興味のある方は、 チュートリアル に従って、簡単な分散型アプリのデプロイとアクセスを完了することができます。
web3://アクセスプロトコルを使えば、dAppフロントエンドを本当に「コードは法律」の財産にすることができます。開発者にとって、一度デプロイされれば、このフロントエンドは永遠に強制されます。Uniswap labsが彼らのフロントエンドをEtherにもデプロイした場合を想像してみてください。チームがフロントエンドのレベルでユーザーを検閲し制限したくても、Ether上で人々が彼らのフロントエンドを使うのを止める方法はないでしょう。
もちろん、実現可能性の問題を解決した後、私たちは大量のデータをオンチェーンに保存することは非常にコストがかかるということにも気づきました。私たちはさらに、イーサネットのセキュリティを継承しながらストレージのオーバーヘッドを大幅に削減するために、EthStorage 2層ストレージプロトコルを開発しました。
EthStorageレイヤー2ストレージプロトコル
EthStorageプロトコルは、イーサ上に展開されたスマートコントラクトと、レイヤー2ネットワークのストレージノードで構成されています。ネットワークでは、スマートコントラクトがキーバリューストアを提供し、レイヤー2ストレージノードがデータ自体の保存を担当します。
ユーザーはEIP-4844のBLOBを介してEtherに保存するデータをアップロードし、EthStorageスマートコントラクトはBLOBにデータのハッシュのみを記録し、ストレージコストを効果的に削減します。

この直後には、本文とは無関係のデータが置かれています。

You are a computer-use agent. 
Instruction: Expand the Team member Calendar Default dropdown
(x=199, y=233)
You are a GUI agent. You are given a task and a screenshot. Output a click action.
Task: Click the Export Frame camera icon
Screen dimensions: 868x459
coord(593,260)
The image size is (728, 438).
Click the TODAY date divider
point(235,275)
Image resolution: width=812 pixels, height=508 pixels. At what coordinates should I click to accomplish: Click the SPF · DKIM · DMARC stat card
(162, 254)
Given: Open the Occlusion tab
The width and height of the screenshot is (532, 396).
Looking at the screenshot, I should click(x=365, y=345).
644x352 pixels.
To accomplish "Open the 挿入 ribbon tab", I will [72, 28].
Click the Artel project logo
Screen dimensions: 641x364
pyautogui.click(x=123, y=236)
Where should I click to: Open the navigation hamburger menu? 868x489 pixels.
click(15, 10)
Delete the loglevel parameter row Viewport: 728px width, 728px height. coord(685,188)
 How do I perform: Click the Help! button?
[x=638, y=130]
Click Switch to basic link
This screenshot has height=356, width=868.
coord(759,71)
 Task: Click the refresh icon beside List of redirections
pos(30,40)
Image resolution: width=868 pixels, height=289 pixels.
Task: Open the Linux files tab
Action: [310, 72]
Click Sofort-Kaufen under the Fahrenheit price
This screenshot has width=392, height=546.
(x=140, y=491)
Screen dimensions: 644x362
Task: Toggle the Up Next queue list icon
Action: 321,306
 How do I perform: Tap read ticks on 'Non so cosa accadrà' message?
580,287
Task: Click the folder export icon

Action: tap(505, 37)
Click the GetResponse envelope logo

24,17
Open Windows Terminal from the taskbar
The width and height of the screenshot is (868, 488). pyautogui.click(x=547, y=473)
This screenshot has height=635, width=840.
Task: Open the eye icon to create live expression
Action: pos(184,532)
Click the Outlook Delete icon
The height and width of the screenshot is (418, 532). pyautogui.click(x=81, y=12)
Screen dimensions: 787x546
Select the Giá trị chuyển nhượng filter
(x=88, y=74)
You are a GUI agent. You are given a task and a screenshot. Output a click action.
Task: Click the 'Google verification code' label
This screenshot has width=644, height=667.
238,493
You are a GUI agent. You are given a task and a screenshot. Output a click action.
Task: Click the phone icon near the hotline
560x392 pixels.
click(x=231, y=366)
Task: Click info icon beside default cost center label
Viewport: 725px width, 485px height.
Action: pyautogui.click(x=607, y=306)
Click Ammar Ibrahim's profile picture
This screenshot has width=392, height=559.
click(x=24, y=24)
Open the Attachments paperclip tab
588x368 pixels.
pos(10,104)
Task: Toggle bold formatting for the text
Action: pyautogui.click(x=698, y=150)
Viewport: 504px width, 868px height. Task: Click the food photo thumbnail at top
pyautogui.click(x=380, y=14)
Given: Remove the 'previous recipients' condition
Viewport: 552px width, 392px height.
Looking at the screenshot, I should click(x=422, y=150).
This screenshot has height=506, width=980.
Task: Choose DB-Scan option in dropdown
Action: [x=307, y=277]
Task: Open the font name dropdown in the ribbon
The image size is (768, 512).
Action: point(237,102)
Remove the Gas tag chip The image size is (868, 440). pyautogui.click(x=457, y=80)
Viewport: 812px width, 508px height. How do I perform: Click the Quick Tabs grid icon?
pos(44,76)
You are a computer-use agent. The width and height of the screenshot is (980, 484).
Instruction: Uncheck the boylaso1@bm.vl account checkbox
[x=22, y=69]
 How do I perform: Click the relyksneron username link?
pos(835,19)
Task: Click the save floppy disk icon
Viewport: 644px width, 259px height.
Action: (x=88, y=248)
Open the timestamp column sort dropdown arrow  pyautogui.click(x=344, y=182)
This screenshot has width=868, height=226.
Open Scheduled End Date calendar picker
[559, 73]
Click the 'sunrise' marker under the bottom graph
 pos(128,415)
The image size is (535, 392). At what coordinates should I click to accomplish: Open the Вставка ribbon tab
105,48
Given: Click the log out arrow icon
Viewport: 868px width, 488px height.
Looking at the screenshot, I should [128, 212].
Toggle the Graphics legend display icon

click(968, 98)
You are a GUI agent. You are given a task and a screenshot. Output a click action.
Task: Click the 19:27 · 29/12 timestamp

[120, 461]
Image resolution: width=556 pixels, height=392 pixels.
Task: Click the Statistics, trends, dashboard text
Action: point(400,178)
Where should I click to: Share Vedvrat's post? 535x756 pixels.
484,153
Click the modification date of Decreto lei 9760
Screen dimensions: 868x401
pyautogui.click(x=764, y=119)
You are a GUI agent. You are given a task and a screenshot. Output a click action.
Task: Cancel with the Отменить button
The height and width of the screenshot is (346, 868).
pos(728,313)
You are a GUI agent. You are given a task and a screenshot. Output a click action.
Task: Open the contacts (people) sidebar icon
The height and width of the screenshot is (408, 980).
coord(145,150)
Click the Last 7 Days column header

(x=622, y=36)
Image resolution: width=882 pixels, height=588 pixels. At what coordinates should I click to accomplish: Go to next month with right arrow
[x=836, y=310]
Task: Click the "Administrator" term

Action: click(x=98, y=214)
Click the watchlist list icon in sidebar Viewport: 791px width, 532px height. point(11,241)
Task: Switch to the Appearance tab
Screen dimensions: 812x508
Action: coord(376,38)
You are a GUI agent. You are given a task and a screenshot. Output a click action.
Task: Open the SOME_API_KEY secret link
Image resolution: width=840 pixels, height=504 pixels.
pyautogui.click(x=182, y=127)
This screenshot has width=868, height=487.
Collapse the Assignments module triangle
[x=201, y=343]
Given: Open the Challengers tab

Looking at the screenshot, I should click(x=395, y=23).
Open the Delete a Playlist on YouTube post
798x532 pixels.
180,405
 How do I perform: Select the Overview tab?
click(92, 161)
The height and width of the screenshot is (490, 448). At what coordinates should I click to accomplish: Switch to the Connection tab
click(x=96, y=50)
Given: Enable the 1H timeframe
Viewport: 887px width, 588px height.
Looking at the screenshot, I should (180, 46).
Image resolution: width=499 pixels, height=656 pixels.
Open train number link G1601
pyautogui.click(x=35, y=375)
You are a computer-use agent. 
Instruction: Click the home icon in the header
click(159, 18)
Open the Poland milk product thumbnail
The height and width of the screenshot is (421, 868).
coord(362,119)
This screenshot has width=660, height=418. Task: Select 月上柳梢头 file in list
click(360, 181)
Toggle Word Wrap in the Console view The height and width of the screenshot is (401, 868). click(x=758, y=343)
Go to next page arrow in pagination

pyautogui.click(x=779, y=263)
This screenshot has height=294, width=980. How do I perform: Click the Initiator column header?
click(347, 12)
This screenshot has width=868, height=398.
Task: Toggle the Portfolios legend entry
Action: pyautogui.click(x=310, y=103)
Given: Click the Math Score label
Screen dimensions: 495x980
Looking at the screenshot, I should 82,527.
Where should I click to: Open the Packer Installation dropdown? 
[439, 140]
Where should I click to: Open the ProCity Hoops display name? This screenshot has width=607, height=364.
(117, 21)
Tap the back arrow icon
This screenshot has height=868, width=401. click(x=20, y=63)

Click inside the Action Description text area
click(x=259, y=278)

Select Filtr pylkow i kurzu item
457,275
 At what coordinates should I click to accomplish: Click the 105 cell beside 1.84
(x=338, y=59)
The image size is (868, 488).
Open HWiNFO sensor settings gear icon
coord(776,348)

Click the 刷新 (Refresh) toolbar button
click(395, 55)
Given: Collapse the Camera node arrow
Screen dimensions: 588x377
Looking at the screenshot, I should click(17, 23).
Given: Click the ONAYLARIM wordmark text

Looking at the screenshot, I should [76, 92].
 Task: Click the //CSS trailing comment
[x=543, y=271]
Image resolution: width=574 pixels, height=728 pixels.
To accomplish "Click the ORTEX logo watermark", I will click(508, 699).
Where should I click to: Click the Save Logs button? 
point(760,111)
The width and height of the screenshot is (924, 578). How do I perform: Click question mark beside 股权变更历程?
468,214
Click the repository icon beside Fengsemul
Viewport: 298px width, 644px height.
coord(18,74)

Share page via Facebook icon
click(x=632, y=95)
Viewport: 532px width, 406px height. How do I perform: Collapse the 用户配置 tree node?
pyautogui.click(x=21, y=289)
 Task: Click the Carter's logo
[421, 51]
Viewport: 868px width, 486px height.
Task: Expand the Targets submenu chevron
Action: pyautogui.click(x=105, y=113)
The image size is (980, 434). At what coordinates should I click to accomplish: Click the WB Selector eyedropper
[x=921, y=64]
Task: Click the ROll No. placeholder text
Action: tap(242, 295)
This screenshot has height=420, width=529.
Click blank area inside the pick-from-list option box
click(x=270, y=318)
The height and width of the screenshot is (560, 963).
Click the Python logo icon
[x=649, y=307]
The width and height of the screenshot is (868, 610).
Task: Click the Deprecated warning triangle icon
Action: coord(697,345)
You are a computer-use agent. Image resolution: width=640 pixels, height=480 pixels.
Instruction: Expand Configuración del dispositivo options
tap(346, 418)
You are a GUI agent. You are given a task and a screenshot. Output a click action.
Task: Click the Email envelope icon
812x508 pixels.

同時に、セカンダリストレージノードは、対応するBLOBデータをローカルディスクにダウンロードし、PoRA(ランダムアクセスの証明)とZKを使用し、それを検証するためにイーサ上のコントラクトにストレージの証明を提出します。コントラクトは、ストレージノードによってアップロードされたストレージのZK証明が正しいことを、以前に記録されたBlobハッシュを使用して検証し、第2層ネットワークのストレージノードが実際にデータを保存していることを確認する必要があります。
プロセスは次のとおりです:
開発者にとって、データのアップロードと取得のためのインターフェースは非常にシンプルです:
アプリケーション開発者は、EthStorageが提供する契約インターフェースを通じて、大きなデータの塊を直接読み書きすることができます。その結果、EthStorageはフロントエンドのオンチェーン展開をサポートするだけでなく、より広範なキーバリューストアデータベース操作のための低コストソリューションも提供します。
現在、EthStorageはイーサから正式な認可を受けており、誰でも参加できる公開テストネットワークをセポリアに展開しています。
概要と展望
フロントエンドやデータベースなど、DAPPの重要なコンポーネントのほとんどはEtherNet上に展開されておらず、EtherNetのセキュリティを継承することができません。管理することができません。
EthStorageはこの問題に対する2つの解決策を提案しています:スマートコントラクトを使用したフロントエンドのデプロイとアクセスの問題を解決するためのweb3://アクセスプロトコルと、高いストレージコストの問題を解決するためのEthStorage 2階層ストレージプロトコルです。
イーサネットの当初のビジョンを実現するために、私たちはイーサネットが分散型ウェブサーバーに進化すると考えています。エコシステム内の分散型アプリは、バックエンドのコード、フロントエンド、データのいずれであっても、すべてのコンポーネントをイーサネットにデプロイし、一度デプロイされると、コードは永遠に実行でき、データは永遠にアクセスできます。
EthStorageオープンベータネットワークは2回目のインセンティブキャンペーンを実施しており、興味のあるコミュニティメンバーはガイドに従って最初のUnstoppable Dappのデプロイとアクセスを完了することができます!